Angular Displacement

Angular displacement, abbreviated as \( \theta \) (Greek symbol theta), is the angle through which a body moves in a circular path.

 

Angular displacement formulas

\(\large{ \theta_d = \theta_f - \theta_i  }\)

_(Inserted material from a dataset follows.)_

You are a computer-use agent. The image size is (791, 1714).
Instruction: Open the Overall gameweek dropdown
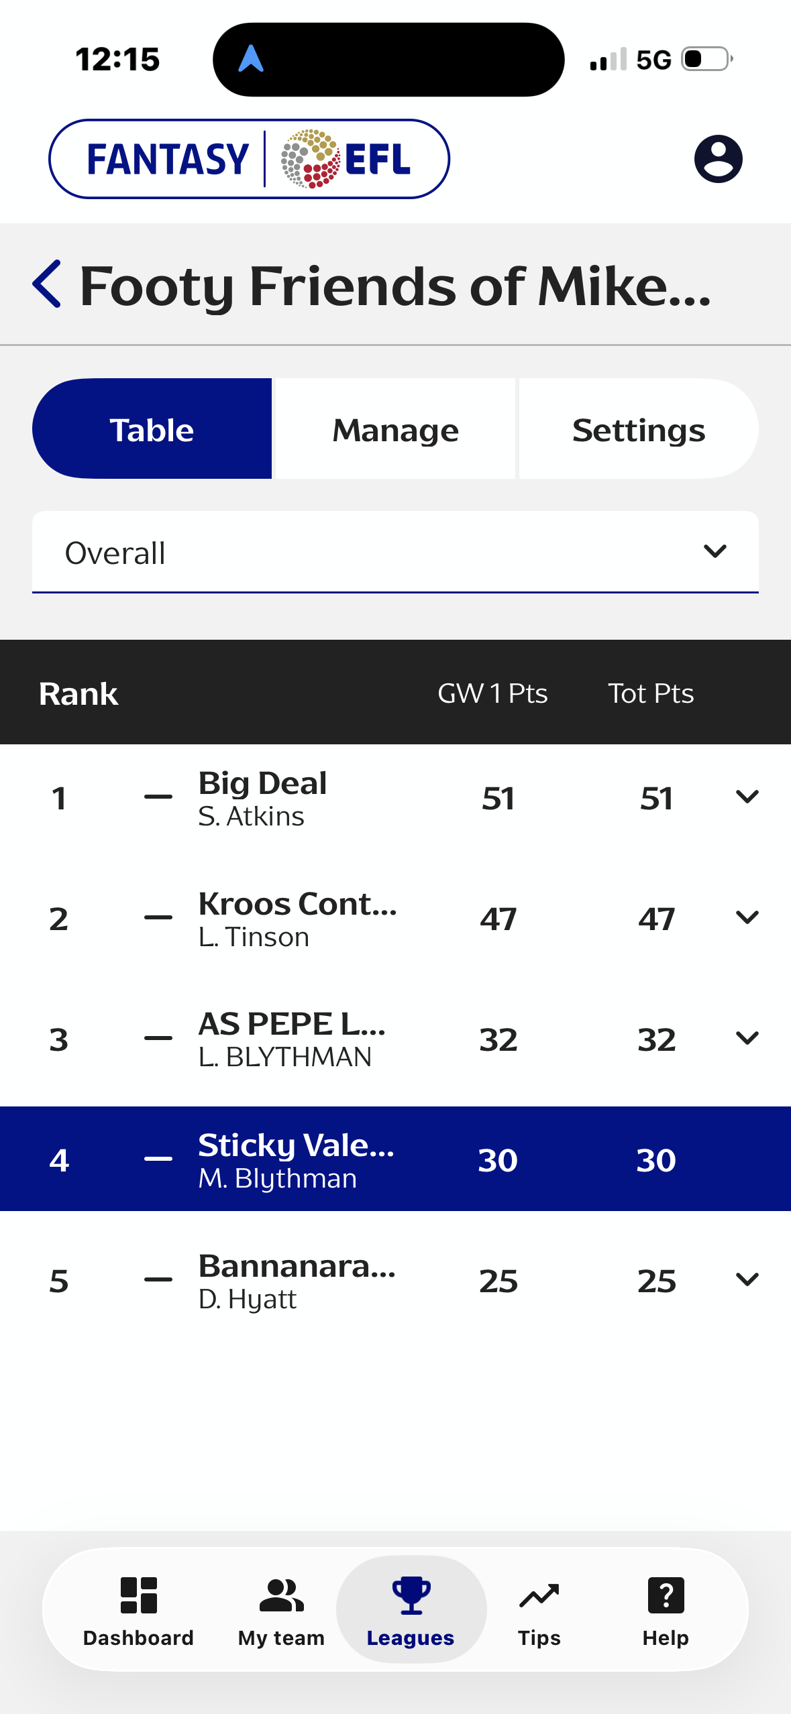pos(395,553)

\(\large{ \theta_d = \frac{s}{r}   }\)

\(\large{ \theta_d = \omega\; t + \frac{1}{2} \; a \; t^2  }\)

Where:

Units	English	Metric
\(\large{ \theta_d }\)  (Greek symbol theta) = angular displacement	\(\large{deg}\)	\(\large{rad}\)
\(\large{  a }\)  = acceleration	\(\large{\frac{ft}{sec^2}}\)	\(\large{\frac{m}{s^2}}\)
\(\large{ \theta_f }\)  (Greek symbol theta) = final angle	\(\large{deg}\)	\(\large{rad}\)
\(\large{ \theta_i }\)  (Greek symbol theta) = initial angle	\(\large{deg}\)	\(\large{rad}\)
\(\large{ \omega  }\)   (Greek symbol omega) = angular velocity	\(\large{\frac{deg}{sec}}\)	\(\large{\frac{rad}{s}}\)
\(\large{ s  }\) = distance covered by the object on the circular path	\(\large{ft}\)	\(\large{m}\)
\(\large{ r  }\) = radius of circular path	\(\large{ft}\)	\(\large{m}\)
\(\large{  t }\)  = time	\(\large{sec}\)	\(\large{s}\)